- _Record set_
* * *

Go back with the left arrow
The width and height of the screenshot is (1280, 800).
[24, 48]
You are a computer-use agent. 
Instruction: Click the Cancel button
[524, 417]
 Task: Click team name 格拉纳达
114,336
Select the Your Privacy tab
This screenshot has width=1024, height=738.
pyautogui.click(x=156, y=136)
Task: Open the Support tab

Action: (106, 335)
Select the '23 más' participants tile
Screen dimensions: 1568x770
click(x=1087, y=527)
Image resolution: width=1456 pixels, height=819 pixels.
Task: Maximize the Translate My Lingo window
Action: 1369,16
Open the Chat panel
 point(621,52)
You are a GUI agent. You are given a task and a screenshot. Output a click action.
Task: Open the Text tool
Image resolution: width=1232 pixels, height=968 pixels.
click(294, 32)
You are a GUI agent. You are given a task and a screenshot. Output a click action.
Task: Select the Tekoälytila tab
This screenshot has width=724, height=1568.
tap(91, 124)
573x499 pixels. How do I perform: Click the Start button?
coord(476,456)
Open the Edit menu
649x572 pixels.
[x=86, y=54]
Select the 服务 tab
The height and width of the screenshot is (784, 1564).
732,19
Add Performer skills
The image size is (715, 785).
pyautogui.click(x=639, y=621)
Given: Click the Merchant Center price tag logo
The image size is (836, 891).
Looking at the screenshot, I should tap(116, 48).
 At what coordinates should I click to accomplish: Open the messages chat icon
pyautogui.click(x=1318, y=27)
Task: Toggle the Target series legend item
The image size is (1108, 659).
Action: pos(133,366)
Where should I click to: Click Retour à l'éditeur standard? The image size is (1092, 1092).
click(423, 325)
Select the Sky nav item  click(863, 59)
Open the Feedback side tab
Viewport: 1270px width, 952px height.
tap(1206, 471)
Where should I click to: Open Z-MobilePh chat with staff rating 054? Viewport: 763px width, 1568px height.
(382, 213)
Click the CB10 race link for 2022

* * *

- _Exercise brief_
Copy every one of the lines above exactly, keeping their order.

- _Answer_
Go back with the left arrow
The width and height of the screenshot is (1280, 800).
[24, 48]
You are a computer-use agent. 
Instruction: Click the Cancel button
[524, 417]
 Task: Click team name 格拉纳达
114,336
Select the Your Privacy tab
This screenshot has width=1024, height=738.
pyautogui.click(x=156, y=136)
Task: Open the Support tab

Action: (106, 335)
Select the '23 más' participants tile
Screen dimensions: 1568x770
click(x=1087, y=527)
Image resolution: width=1456 pixels, height=819 pixels.
Task: Maximize the Translate My Lingo window
Action: 1369,16
Open the Chat panel
 point(621,52)
You are a GUI agent. You are given a task and a screenshot. Output a click action.
Task: Open the Text tool
Image resolution: width=1232 pixels, height=968 pixels.
click(294, 32)
You are a GUI agent. You are given a task and a screenshot. Output a click action.
Task: Select the Tekoälytila tab
This screenshot has width=724, height=1568.
tap(91, 124)
573x499 pixels. How do I perform: Click the Start button?
coord(476,456)
Open the Edit menu
649x572 pixels.
[x=86, y=54]
Select the 服务 tab
The height and width of the screenshot is (784, 1564).
732,19
Add Performer skills
The image size is (715, 785).
pyautogui.click(x=639, y=621)
Given: Click the Merchant Center price tag logo
The image size is (836, 891).
Looking at the screenshot, I should tap(116, 48).
 At what coordinates should I click to accomplish: Open the messages chat icon
pyautogui.click(x=1318, y=27)
Task: Toggle the Target series legend item
The image size is (1108, 659).
Action: pos(133,366)
Where should I click to: Click Retour à l'éditeur standard? The image size is (1092, 1092).
click(423, 325)
Select the Sky nav item  click(863, 59)
Open the Feedback side tab
Viewport: 1270px width, 952px height.
tap(1206, 471)
Where should I click to: Open Z-MobilePh chat with staff rating 054? Viewport: 763px width, 1568px height.
(382, 213)
Click the CB10 race link for 2022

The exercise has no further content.